South Bighorn Canyon area

Figure 10: South Bighorn Canyon area. United States Geological Survey map digitally presented using National Geographic Society TOPO software.

Figure 10 provides a topographic map of the South Bighorn Canyon area north and west of figure 9 and includes an overlap area with figure 9. The Montana-Wyoming state line extends in a west to east direction across the center of figure 10. The map contour interval for figure 10 is 20 meters in Wyoming and 50 meters in Montana. The Bighorn River flows in a north direction from near the south center edge of figure 10 to the north center edge of figure 10. Mountains north and west of the Bighorn River in Montana are known as the Pryor Mountains while the mountains east of the Bighorn River are the Bighorn Mountains. North and east of figure 10 the Bighorn River turns in a northeast direction and then flows across the north end of the Bighorn Mountains in a deeper canyon than the Bighorn Canyon seen in figure 10. Porcupine Creek flows in a north-northwest and west-northwest direction from the east edge of figure 10 (south half) to join the Bighorn River north of the state line. The elevation of Bighorn Lake (or Yellowtail Reservoir), which floods the Bighorn River valley in figure 10 (and also in the northern Bighorn Canyon section located north and east of figure 10), is 1109 meters. Elevations in the Pryor Mountains to the north and west of figure 10 rise to more than 2600 meters. Elevations in the Bighorn Mountains to the south and east of figure 10 rise to more than 3000 meters suggesting the Bighorn River valley seen in figure 10 may be as much as 1500 meters deep. While some of the valley depth may be related to Pryor Mountain and Bighorn Mountains structures a significant component of that depth was achieved by water erosion. The broad and deep valley was eroded initially and primarily by immense volumes of south oriented floodwaters flowing into what at that time was the emerging Bighorn Basin west of what was at that time the emerging Bighorn Mountains. Headward erosion of this deep south-oriented flood flow channel beheaded and reversed southeast oriented flood flow channels crossing what is now the high Bighorn Mountains upland surface and created this huge valley between the Pryor and Bighorn Mountains. The present day Bighorn Canyon alignment was probably established by the south oriented flood flow before headward erosion of the deep Yellowstone River valley beheaded and reversed the flood flow to create the north oriented Bighorn River drainage route seen in figure 10.

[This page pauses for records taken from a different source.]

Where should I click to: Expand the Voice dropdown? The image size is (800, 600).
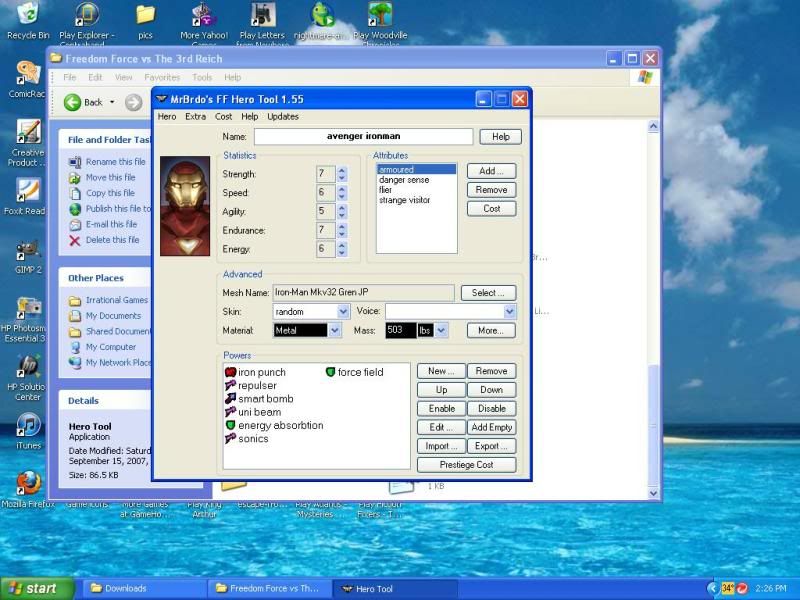click(x=509, y=311)
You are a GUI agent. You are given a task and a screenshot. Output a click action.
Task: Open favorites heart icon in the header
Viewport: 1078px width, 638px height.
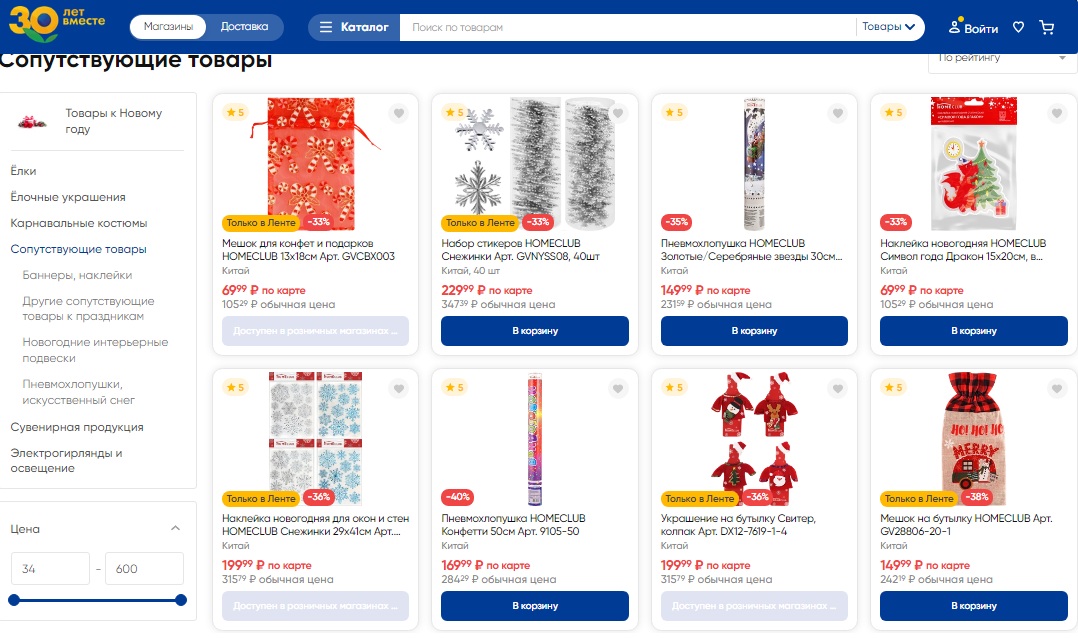[1018, 28]
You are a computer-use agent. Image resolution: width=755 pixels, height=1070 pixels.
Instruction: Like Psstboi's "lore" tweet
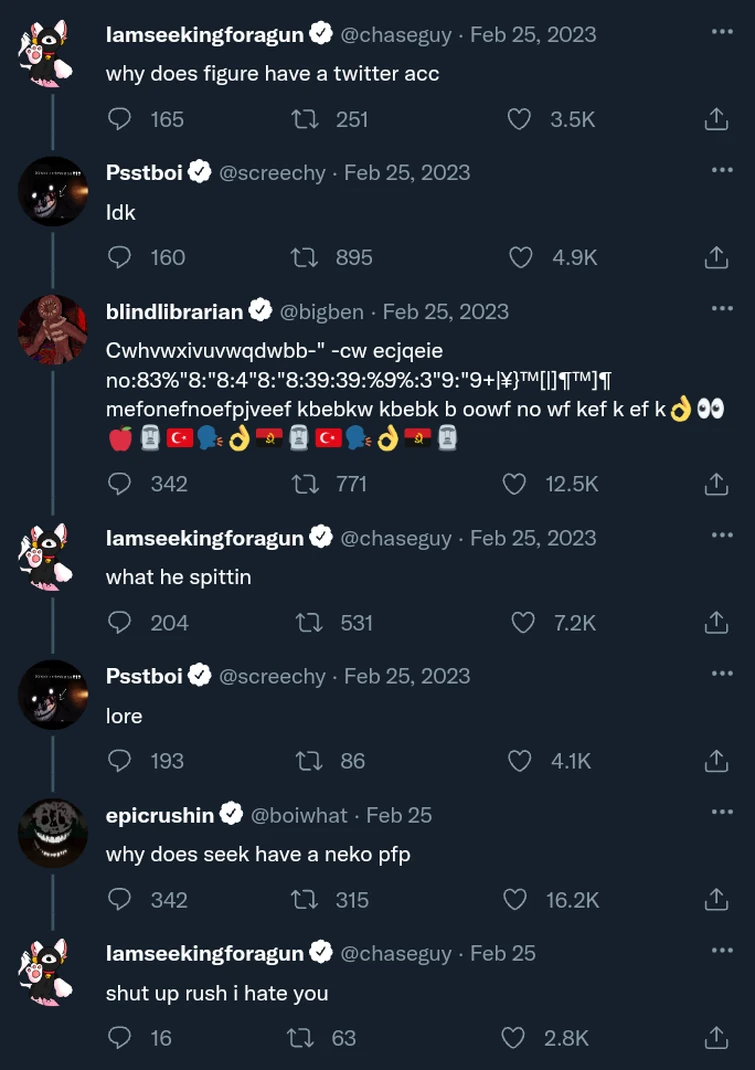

Additional information and sources of maps studied

This essay has provided only a sample of the detailed topographic map evidence supporting the flood erosion interpretation. Many additional illustrations could be provided. Readers are encouraged to look at mosaics of detailed topographic maps to see the abundance of available data. Maps used in this study were created and published by the United States Geologic Survey and can be obtained directly from the United States Geological Survey and/or from dealers offering United States Geological Survey maps. Hard copy maps can also be observed at United States Geological Survey map depositories, which are located throughout the United States and elsewhere. Illustrations used here were created using National Geographic Society TOPO software and digital map data. TOPO software and map data can be obtained from the National Geographic Society and/or dealers offering National Geographic Society digital map data.